En réalité, penser à son poids n’est pas futile quand les femmes se doivent d’être belles avant tout (quand bien même on cherche à nous convaincre du contraire) et quand ça occupe une place aussi centrale dans l’esprit de millions de femmes. C’est le symptôme d’une oppression diffuse, omniprésente, qui façonne notre rapport à nous-mêmes. La vraie question, ce n’est pas « pourquoi on y pense autant ? », c’est « pourquoi est-ce qu’on continue à faire comme si c’était anodin ? ».
À vous lire on comprend que la plupart des femmes sont concernées et pourtant très peu en parlent. Le sujet et la souffrance féminine qu’il sous-tend est complètement invisibilisé. Comment expliquez-vous le silence qui entoure ce sujet ?
Cette obsession du corps n’a rien d’anodin. Elle colonise littéralement l’esprit. C’est penser à ses cuisses en marchant, à son ventre en s’asseyant, à son double menton sur les photos.

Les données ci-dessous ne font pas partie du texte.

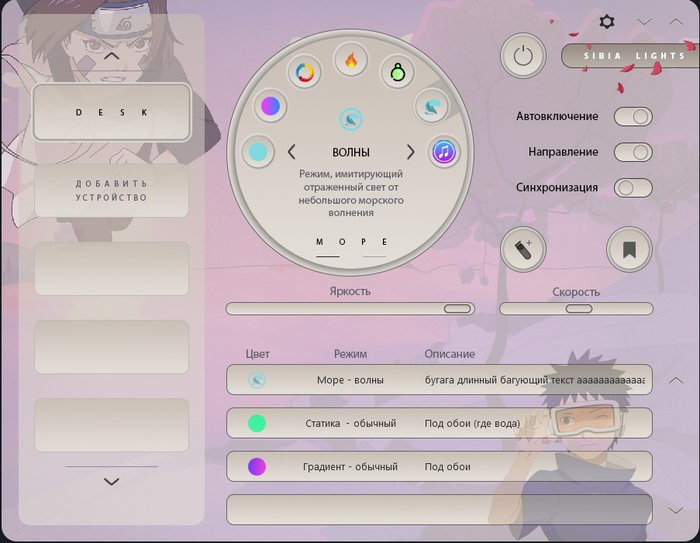Pick the static cyan color mode icon
The width and height of the screenshot is (700, 543).
pos(258,152)
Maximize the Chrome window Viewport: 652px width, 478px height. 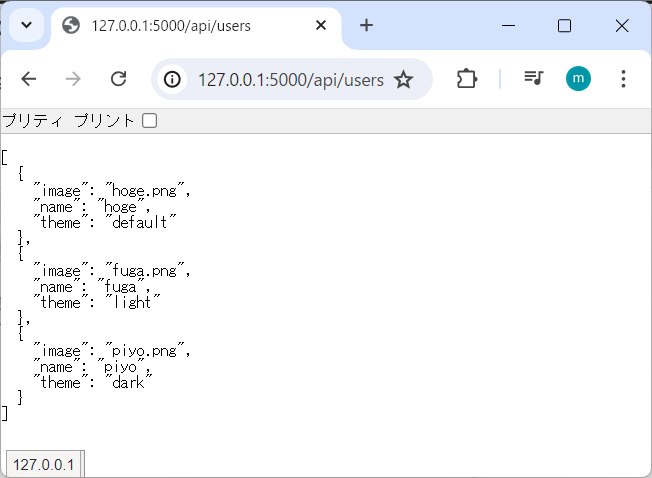[x=564, y=25]
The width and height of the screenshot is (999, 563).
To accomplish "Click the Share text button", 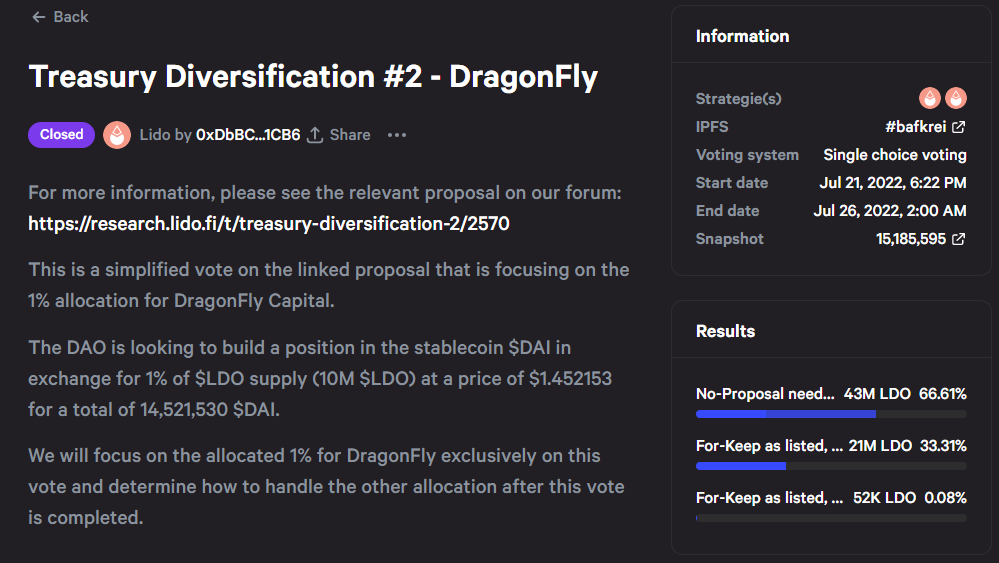I will point(350,135).
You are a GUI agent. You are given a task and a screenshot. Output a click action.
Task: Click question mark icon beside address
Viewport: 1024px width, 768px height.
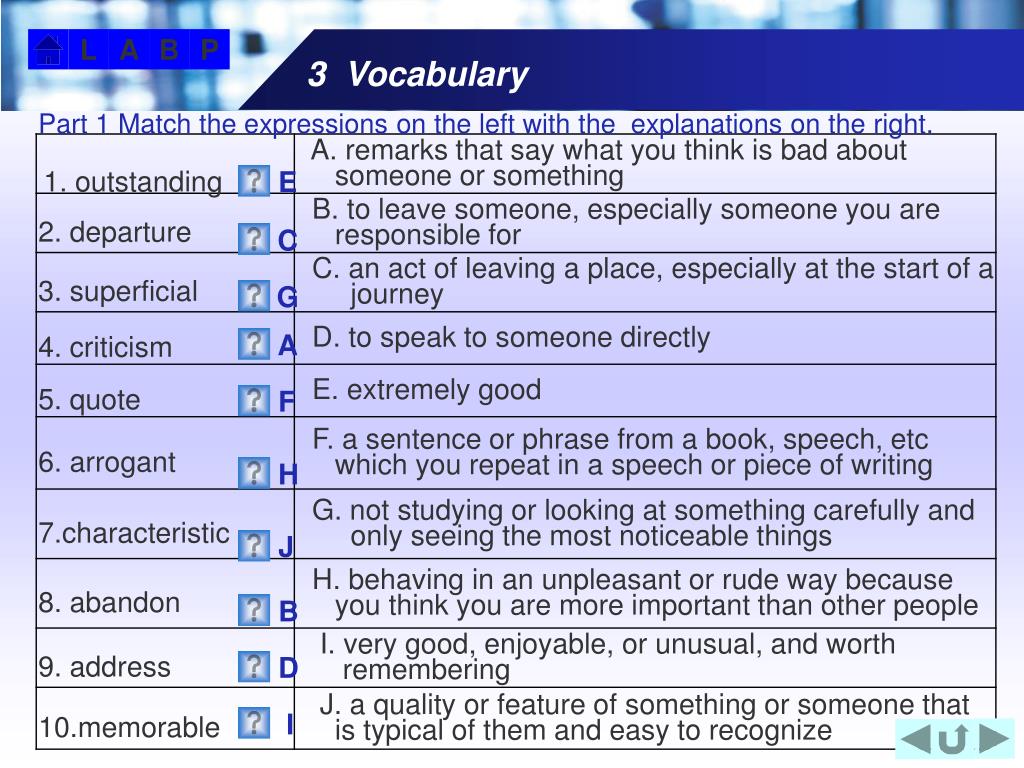pos(254,667)
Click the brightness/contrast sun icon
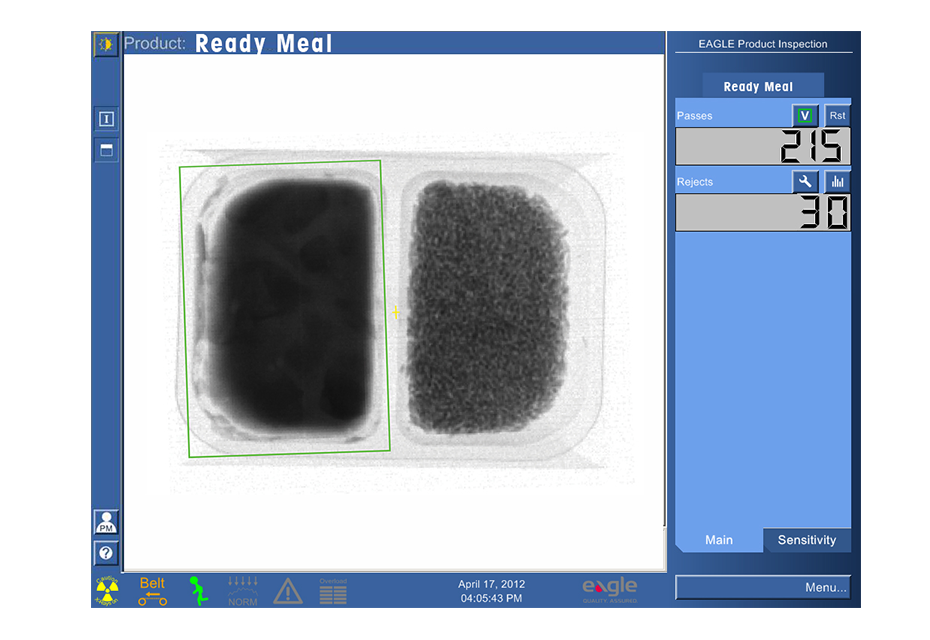 [x=106, y=44]
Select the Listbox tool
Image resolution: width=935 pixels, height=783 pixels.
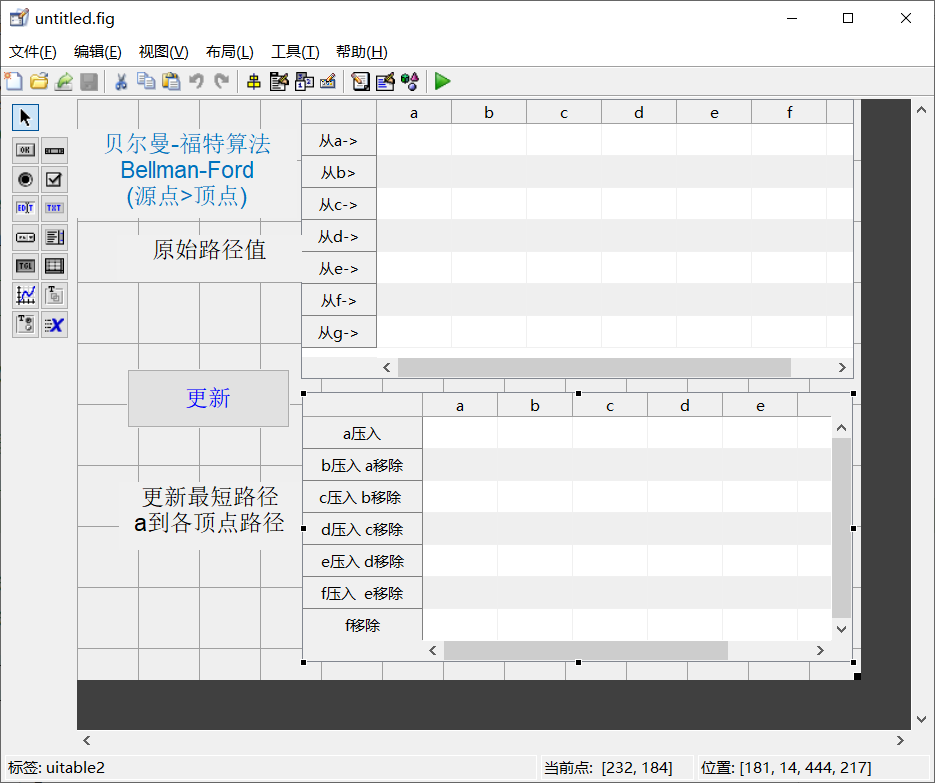point(53,237)
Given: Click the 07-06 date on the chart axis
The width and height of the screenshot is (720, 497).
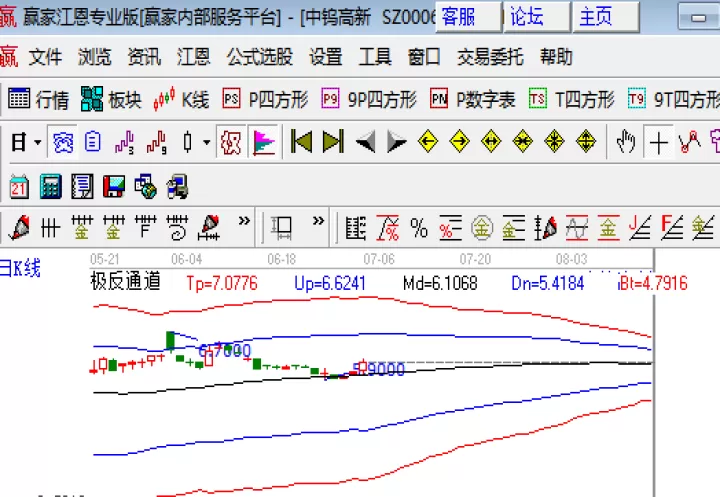Looking at the screenshot, I should click(379, 260).
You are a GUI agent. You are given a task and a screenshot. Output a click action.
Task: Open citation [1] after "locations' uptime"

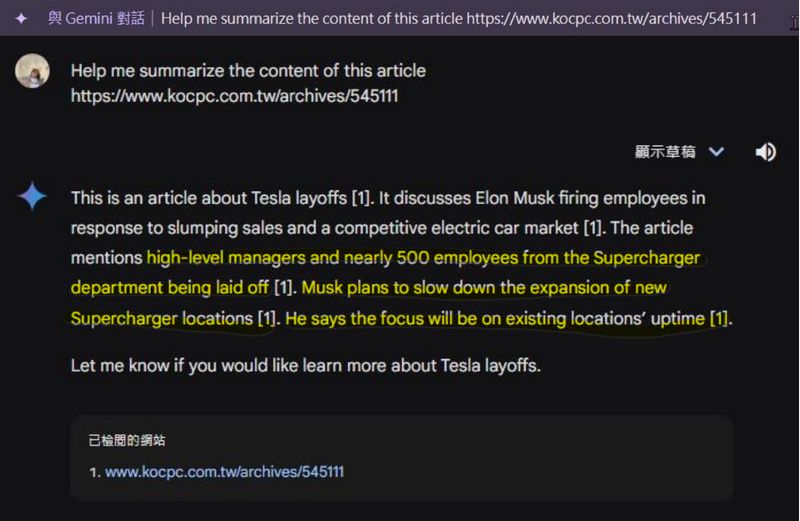720,318
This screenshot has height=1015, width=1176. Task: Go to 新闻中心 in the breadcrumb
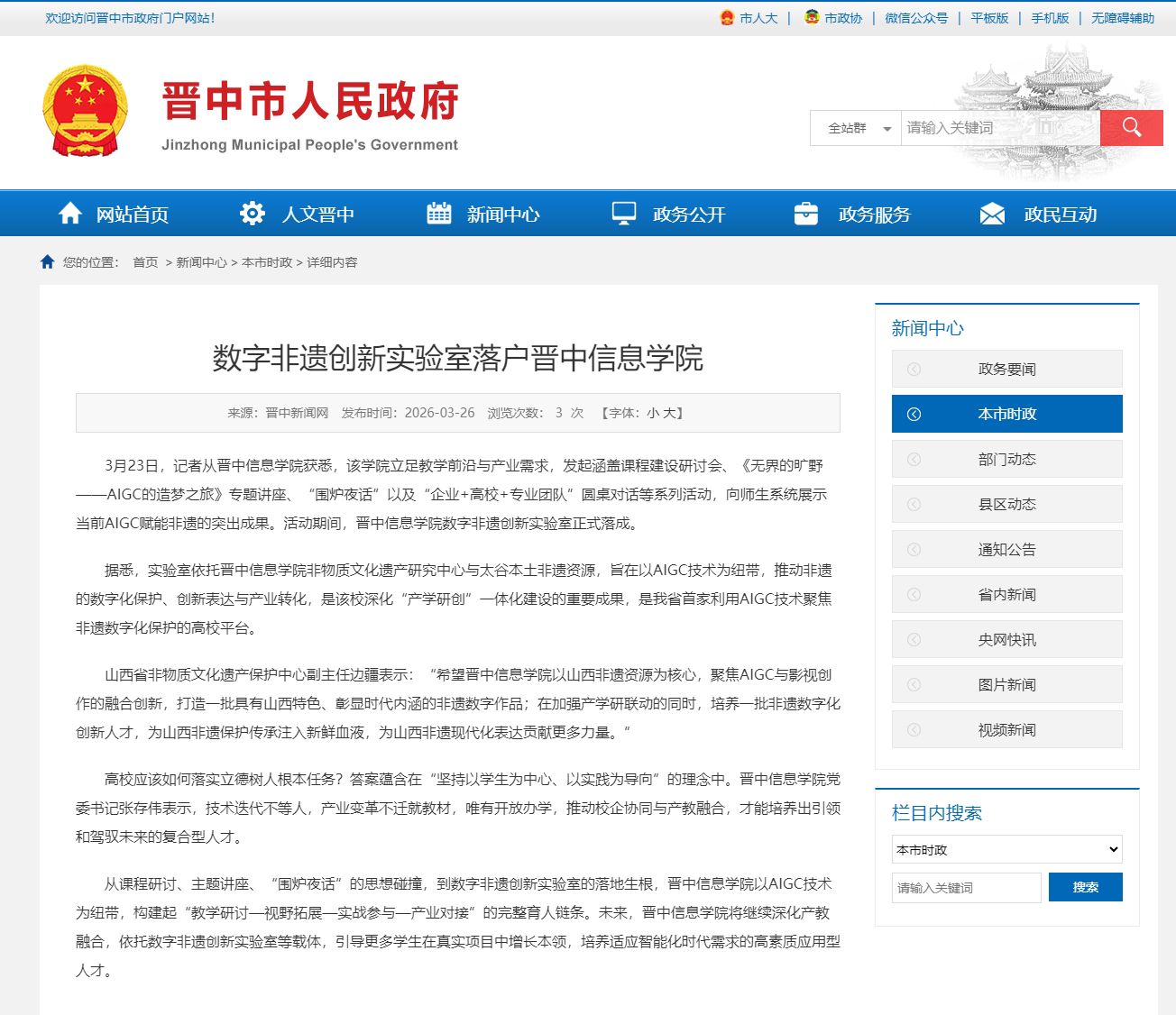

C’est s’interdire certains vêtements, certains gestes, parfois même certains moments d’intimité ou le désir d’une grossesse. Et pourtant, cette souffrance est disqualifiée. Parce qu’on considère que s’en soucier, c’est « superficiel ». Donc non seulement les femmes sont prises au piège d’un idéal impossible à atteindre, mais en plus, elles doivent le faire avec le sourire et en silence, sans jamais montrer qu’elles y laissent des plumes.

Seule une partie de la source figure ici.